CSU Channel Islands is the only public university in Ventura County, where companies such as Amgen, Haas Automation, Teledyne Systems and the naval base at Port Hueneme make up the Highway 101 Tech Corridor and offer of hundreds of engineering jobs.

These businesses often must hire employees from outside the region since there’s no local public university generating working engineers, according to one study on the engineering school proposal.

“We really need engineers on this campus because there’s roughly 300 engineering positions in Ventura County in any given year,” said Michael Soltys, chair of the computer science department. He and the university’s mathematics department chair, Ivona Grzegorczyk, are spearheading efforts to launch the program. “A lot of software companies in the area have come to me directly, asking if we produce software engineers.”

“There’s a big need for engineers in Ventura County,” Assemblywoman Irwin told the Business Times. “And there’s a very strong correlation between having the right type of graduates from a university and having a strong business community.”

Of Irwin’s $1.5 million proposal, roughly $500,000 would be allocated each year for three years to cover start-up costs, hire two faculty members and pay for lab support.

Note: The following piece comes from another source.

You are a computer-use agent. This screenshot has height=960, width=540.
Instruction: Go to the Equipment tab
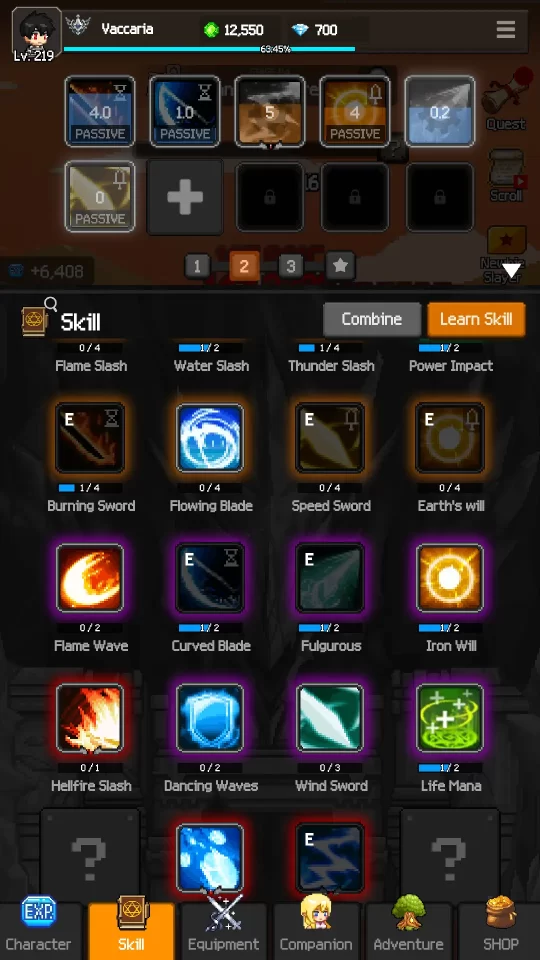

There’s currently no department or bachelor’s or master’s degrees in engineering available at the university, but the campus does offer minors in robotics engineering, game design and security systems engineering.

Given a tight pool of resources and funding, the university is planning on starting the program with specialized areas of engineering rather than introducing broader areas of engineering such as mechanical, according to Soltys.

“Instead of starting with general engineering, we said let’s just find out which type of engineering is the most needed in the county,” Soltys said.

Initially, the CSUCI engineering program plans to offer a degree in mechatronics, a quickly growing area of engineering that is essentially an intersection of mechanics, control theory, computer science and electronics that deals with improving and optimizing the design and functionality of systems. According to the U.S. Bureau of Labor Statistics, specialized engineers such as those working in mechatronics earn median annual wages of $92,680 as of May 2013, with the middle 50 percent of these professionals earning between $68,610 and $117,930 annually.

“As the university grows, we would like to offer general areas of engineering as well,” Soltys said.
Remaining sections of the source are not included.